Ministro da Saúde ressaltou a importância de melhorar a comunicação sobre os serviços de Saúde para combater a desinformação e garantir avanços no Sistema Nacional de Saúde
Durante a sua primeira visita no Hospital Universitário Agostinho Neto, Jorge Figueiredo reconheceu que a falta de médicos especializados e de clínica geral continua a ser um desafio para o Hospital.
O Governante destacou que a solução para essa carência dependerá dos recursos financeiros disponíveis e das prioridades do setor.
“É notório, não é de agora, que os recursos humanos especializados e mesmo os não especializados, os médicos de clínica geral, são uma necessidade importante para o Sistema Nacional de Saúde, essa questão já foi equacionada devidamente pelo próprio sistema e vai depender dos recursos financeiros que conseguirmos alcançar”, disse.

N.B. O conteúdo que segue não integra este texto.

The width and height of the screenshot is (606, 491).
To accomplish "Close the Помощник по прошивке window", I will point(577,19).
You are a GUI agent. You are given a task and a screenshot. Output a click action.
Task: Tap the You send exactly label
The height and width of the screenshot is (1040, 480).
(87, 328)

Rui Figueiredo ressaltou a importância de melhorar a comunicação sobre os serviços de Saúde para combater a desinformação e garantir que os avanços do Sistema Nacional de Saúde sejam reconhecidos. “Para isso, será implementada uma política de comunicação que visa fornecer informação clara à população”, adiantou.

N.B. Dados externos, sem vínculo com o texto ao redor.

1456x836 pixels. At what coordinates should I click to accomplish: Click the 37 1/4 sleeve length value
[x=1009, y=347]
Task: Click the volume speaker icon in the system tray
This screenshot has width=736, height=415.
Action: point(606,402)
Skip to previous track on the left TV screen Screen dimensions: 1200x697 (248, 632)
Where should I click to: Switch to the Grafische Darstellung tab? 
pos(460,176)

Outro problema identificado foi a sobrecarga do Banco de Urgências, onde cerca de 50% dos atendimentos não são casos urgentes. Para aliviar essa pressão, “já foi estruturada uma rede de centros de Saúde que absorverá esses casos menos graves, permitindo que o HUAN se concentre nos pacientes mais complexos”, apontou.
O Ministro sublinhou ainda a necessidade de informatizar o sistema de Saúde, permitindo uma melhor gestão dos recursos e acesso ao histórico clínico dos pacientes, estando o processo em curso e “deverá ser concluído ainda este ano”.
Rui Figueiredo destacou os avanços do HUAN, incluindo a implementação do serviço de hemodiálise e a preparação para a realização de transplantes renais, o que “contribuirá para a melhoria da qualidade de vida dos pacientes e a redução das evacuações médicas para o exterior”.